AWS Glue 作业因连接超时错误而失败

时间:2021-04-29 15:42:38

标签: amazon-web-services aws-glue

我是 AWS Glue 的新手。我创建了一个作业,它使用两个数据目录表并在它们之上运行简单的 SparkSQL 查询。作业在 Transform 步骤中失败并出现异常

pyspark.sql.utils.AnalysisException: 'java.lang.RuntimeException: com.amazonaws.SdkClientException: Unable to execute HTTP request: Connect to glue.us-east-1.amazonaws.com:443 [blah] failed: connect timed out;'

JDBC 源 (Redshift) VPC 安全组同时配置了入站和出站规则。

我在 SO 上看到了另一篇关于为 Glue 本身配置 VPC 端点的帖子,但我不太明白它应该是什么样子?它应该是并连接到glue.us-east-1.amazonaws.com:443 还是其他东西?我很困惑。

UPD:自动生成的 pyspark 脚本

## @params: [TempDir, JOB_NAME]
args = getResolvedOptions(sys.argv, ['TempDir','JOB_NAME'])

sc = SparkContext()
glueContext = GlueContext(sc)
spark = glueContext.spark_session
job = Job(glueContext)
job.init(args['JOB_NAME'], args)
## @type: DataSource
## @args: [database = "redshift_catalog", redshift_tmp_dir = TempDir, table_name = "analytics_mongo_raw_conversations", transformation_ctx = "DataSource0"]
## @return: DataSource0
## @inputs: []
DataSource0 = glueContext.create_dynamic_frame.from_catalog(database = "redshift_catalog", redshift_tmp_dir = args["TempDir"], table_name = "analytics_mongo_raw_conversations", transformation_ctx = "DataSource0")
## @type: DataSource
## @args: [database = "redshift_catalog", redshift_tmp_dir = TempDir, table_name = "analytics_mongo_raw_messages", transformation_ctx = "DataSource1"]
## @return: DataSource1
## @inputs: []
DataSource1 = glueContext.create_dynamic_frame.from_catalog(database = "redshift_catalog", redshift_tmp_dir = args["TempDir"], table_name = "analytics_mongo_raw_messages", transformation_ctx = "DataSource1")
## @type: SqlCode
## @args: [sqlAliases = {"messages": DataSource1, "conversations": DataSource0}, sqlName = SqlQuery0, transformation_ctx = "Transform0"]
## @return: Transform0
## @inputs: [dfc = DataSource1,DataSource0]
Transform0 = sparkSqlQuery(glueContext, query = SqlQuery0, mapping = {"messages": DataSource1, "conversations": DataSource0}, transformation_ctx = "Transform0")
job.commit()

2 个答案:

答案 0 :(得分:0)

您需要添加 Glue Connection 以便连接到您的 Redshift 集群。
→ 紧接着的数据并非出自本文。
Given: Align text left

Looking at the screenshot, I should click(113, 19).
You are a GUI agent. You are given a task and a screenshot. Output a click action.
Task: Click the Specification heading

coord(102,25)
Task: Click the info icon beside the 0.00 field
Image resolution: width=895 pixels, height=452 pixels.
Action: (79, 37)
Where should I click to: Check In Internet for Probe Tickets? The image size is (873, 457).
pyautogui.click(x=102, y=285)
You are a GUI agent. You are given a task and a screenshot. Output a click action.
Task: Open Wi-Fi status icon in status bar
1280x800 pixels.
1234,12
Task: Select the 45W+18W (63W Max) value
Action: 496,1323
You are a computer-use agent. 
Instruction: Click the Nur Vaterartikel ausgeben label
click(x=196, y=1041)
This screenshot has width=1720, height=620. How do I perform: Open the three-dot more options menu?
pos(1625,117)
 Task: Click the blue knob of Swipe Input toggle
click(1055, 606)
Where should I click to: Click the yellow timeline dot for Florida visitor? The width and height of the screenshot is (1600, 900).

您必须确保此 Glue 连接位于私有子网中。

答案 1 :(得分:0)

我能够解决这个问题,确实必须有一个 VPC 端点。 除了该连接之外,还应使用带有 NAT 网关的私有子网。我的初始子网没有 NAT。

Terraform 中的 VPC 端点配置示例:

resource "aws_vpc_endpoint" "glue" {
  vpc_id            = var.vpc_id
  service_name      = var.glue_vpc_service_name
  vpc_endpoint_type = "Interface"

  security_group_ids = var.security_group_ids 
  subnet_ids = var.subnet_ids

  tags = { mytag = "mytag"}
}